Q: Is the AI generating code that could be insecure?

The AI generates configuration (YAML), not executable code. Always review generated manifests before running, especially for:

Container image sources (trust the registry?)
IAM/permission settings
Network exposure (public vs. private subnets)
Resource allocations (could generate expensive configurations)

Q: How much does LLM mode cost?

Typically $0.01–$0.10 per AI assistant call (depending on the model and prompt length). The explain command is cheapest (short output). The compose command is most expensive (longer generation).

Q: Can I use a local LLM instead of OpenAI?

Yes! Set SCALABLE_AI_BACKEND=ollama and run an Ollama instance locally. This is free (no API costs) but requires a machine with enough RAM for the model (8–32GB depending on model size).

Q: What if the AI gives a wrong answer?

That’s why validation exists. Generated manifests go through the same validation as hand-written ones. scalable validate catches structural errors. Semantic errors (wrong but valid resource allocations) require human judgment.

Q: Are heuristic outputs always correct?

Heuristic mode is deterministic and template-based, so it’s predictable. But it may not handle edge cases as well as LLM mode. For standard workflows, heuristics work great. For unusual configurations, LLM mode provides better results.

What You Learned¶

Term	Definition
Large Language Model (LLM)	AI trained on text that can generate human-like responses
Heuristic Mode	Rule-based, deterministic processing (no AI required)
LLM-Enhanced Mode	AI-powered processing with richer understanding
Template	Pre-structured document with fill-in-the-blank placeholders
Prompt Engineering	Crafting inputs to LLMs to get desired outputs
Code Generation	Using AI to automatically write code or configuration
Deterministic	Same input always produces the same output
Non-Deterministic	Same input may produce different outputs (LLM behavior)
API	Standardized interface for programs to communicate
Human-in-the-Loop	AI suggests, human decides and validates
Root Cause Analysis	Identifying the underlying reason for a failure
Graceful Degradation	Falling back to simpler mode when advanced features unavailable

Next Steps¶

Tutorial Setup: Run the Demeter Example End-to-End — One-time setup (clone, install, demeter.get_package_data, optional Docker image build) for the examples in this tutorial.

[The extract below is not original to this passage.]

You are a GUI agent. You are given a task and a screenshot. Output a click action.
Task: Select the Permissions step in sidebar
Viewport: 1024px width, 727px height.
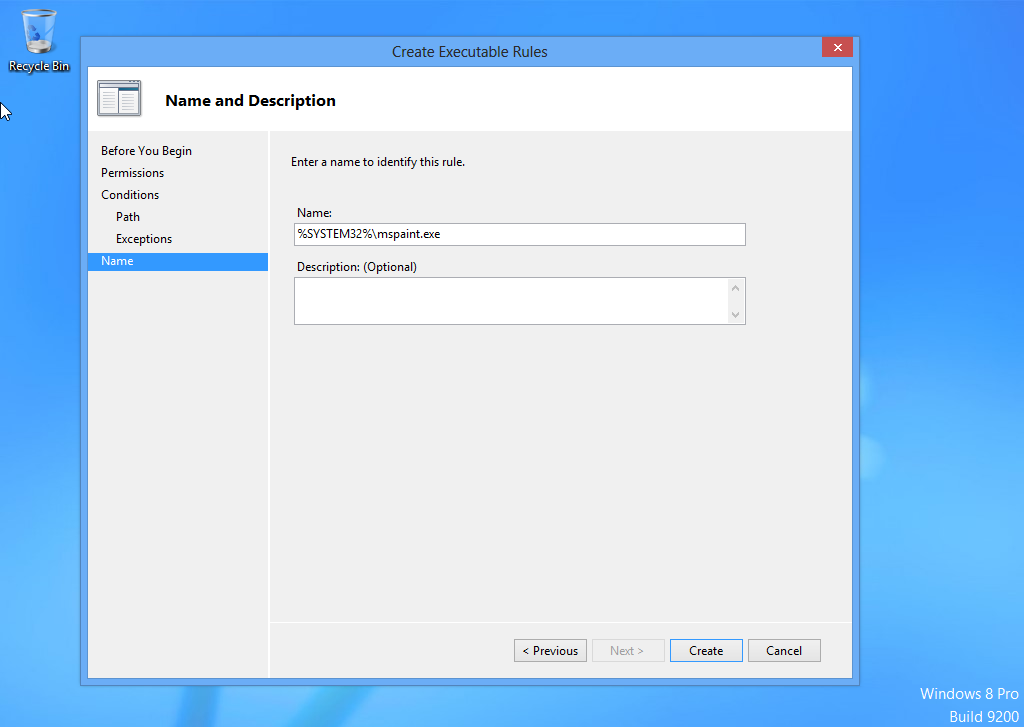(132, 173)
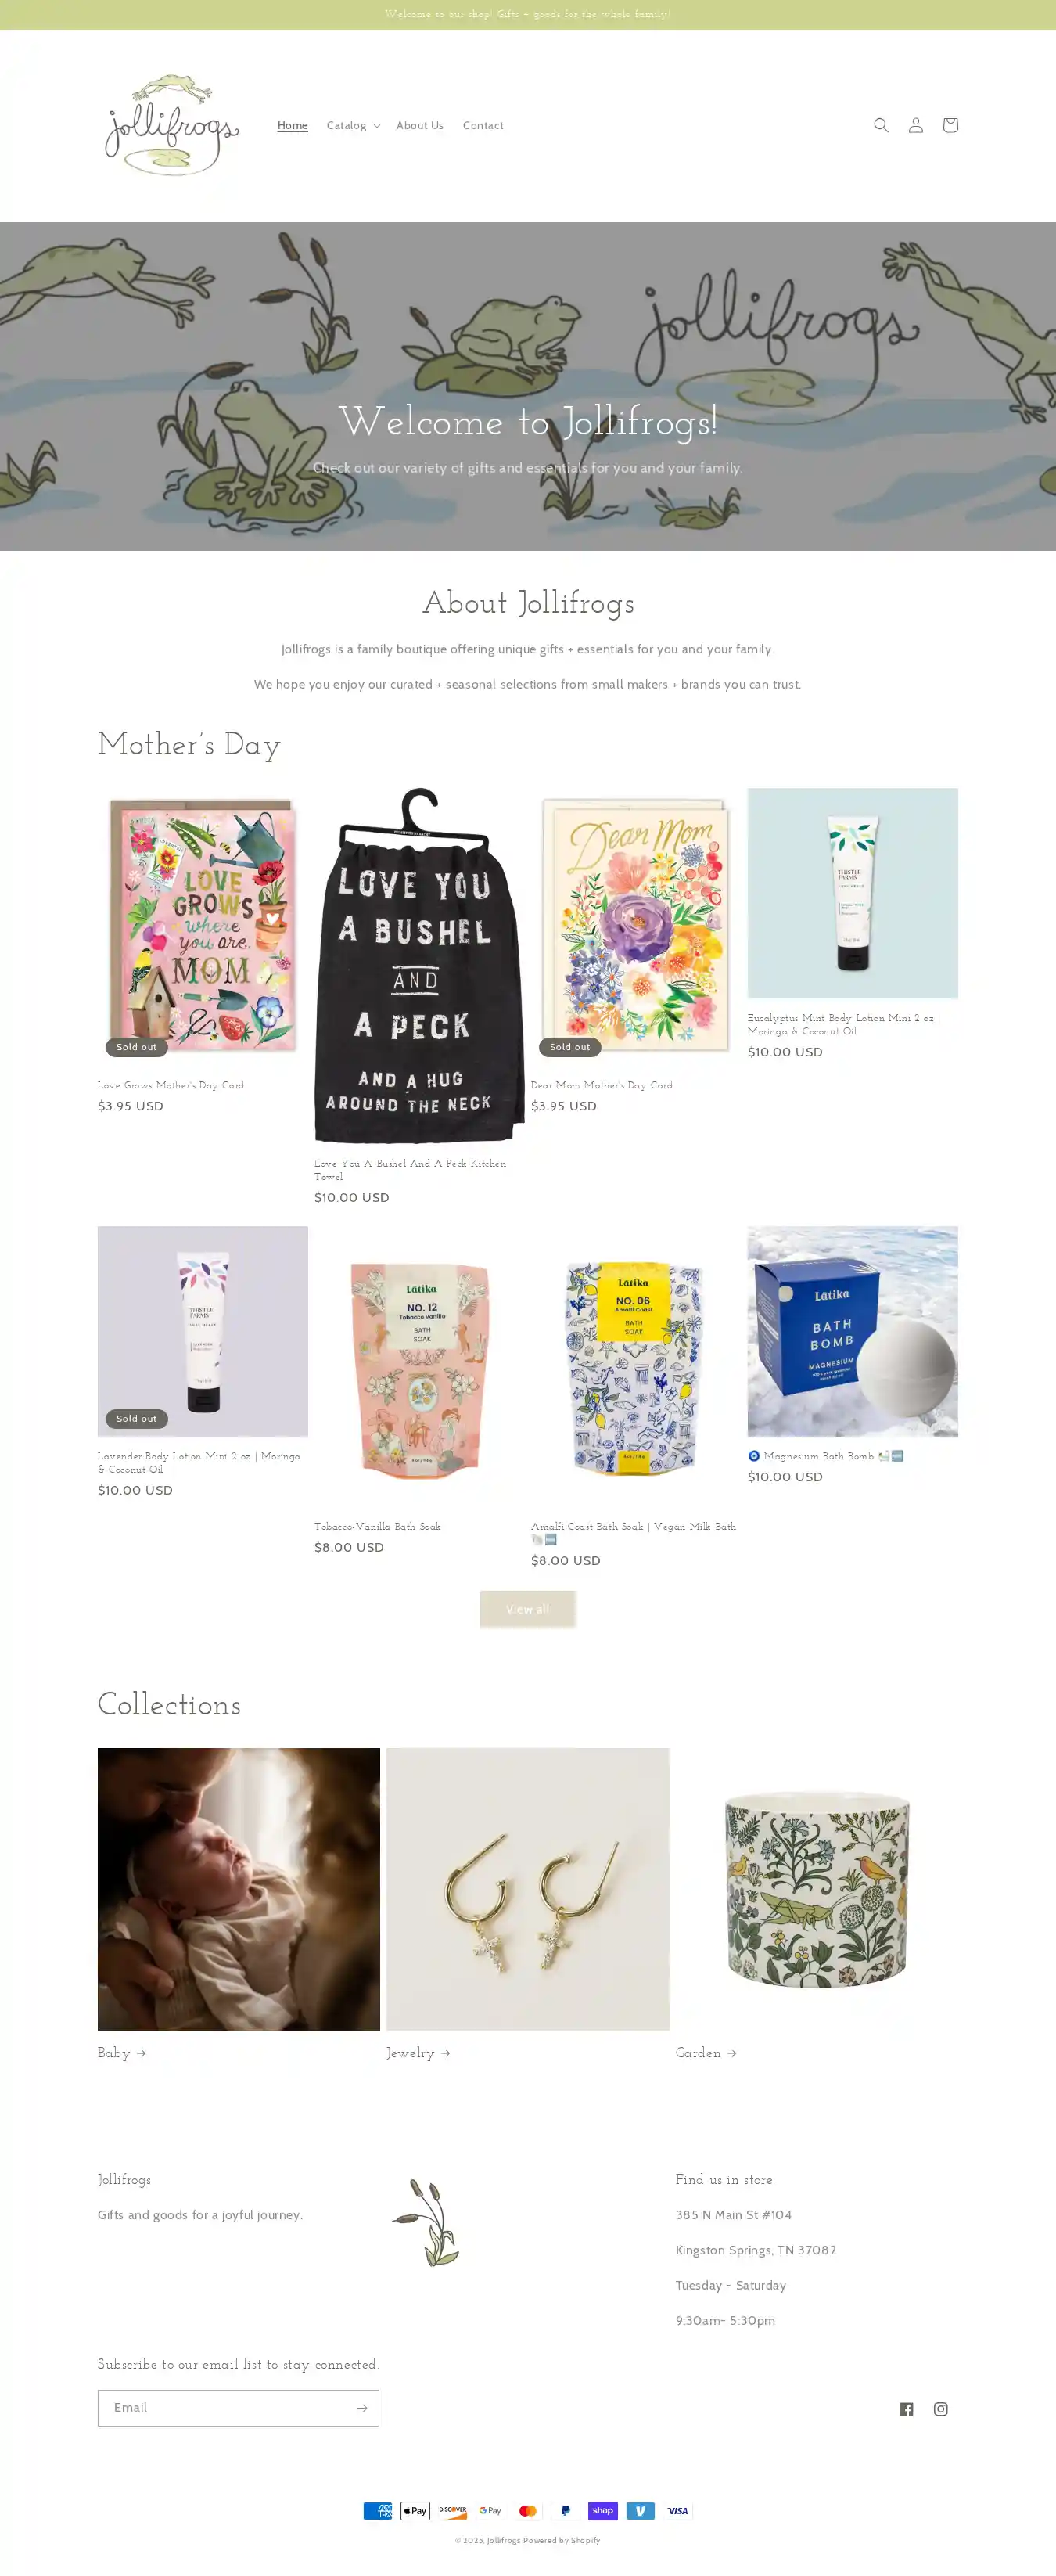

You’ve completed all 10 beginner tutorials! You now have a solid foundation in:

Distributed computing and workflow orchestration
Declarative configuration with manifests
Scaling strategies and provider architecture
Caching and performance optimization
Cloud computing and container technology
Telemetry and observability
Error handling and fault tolerance
Kubernetes and container orchestration
Machine learning for workflow optimization
AI-assisted development

Where to go from here:

Standard tutorials: Work through Tutorials for deeper technical content and production patterns
API documentation: Explore the API for detailed reference
Real project: Apply what you’ve learned to your own workflow!
Community: Contribute improvements via How to Contribute

🎉 Congratulations!

You’ve gone from “what is distributed computing?” to understanding ML optimization and AI-assisted development. The beginner tutorials gave you the conceptual foundation — the standard tutorials and real-world practice will build expertise on top of it.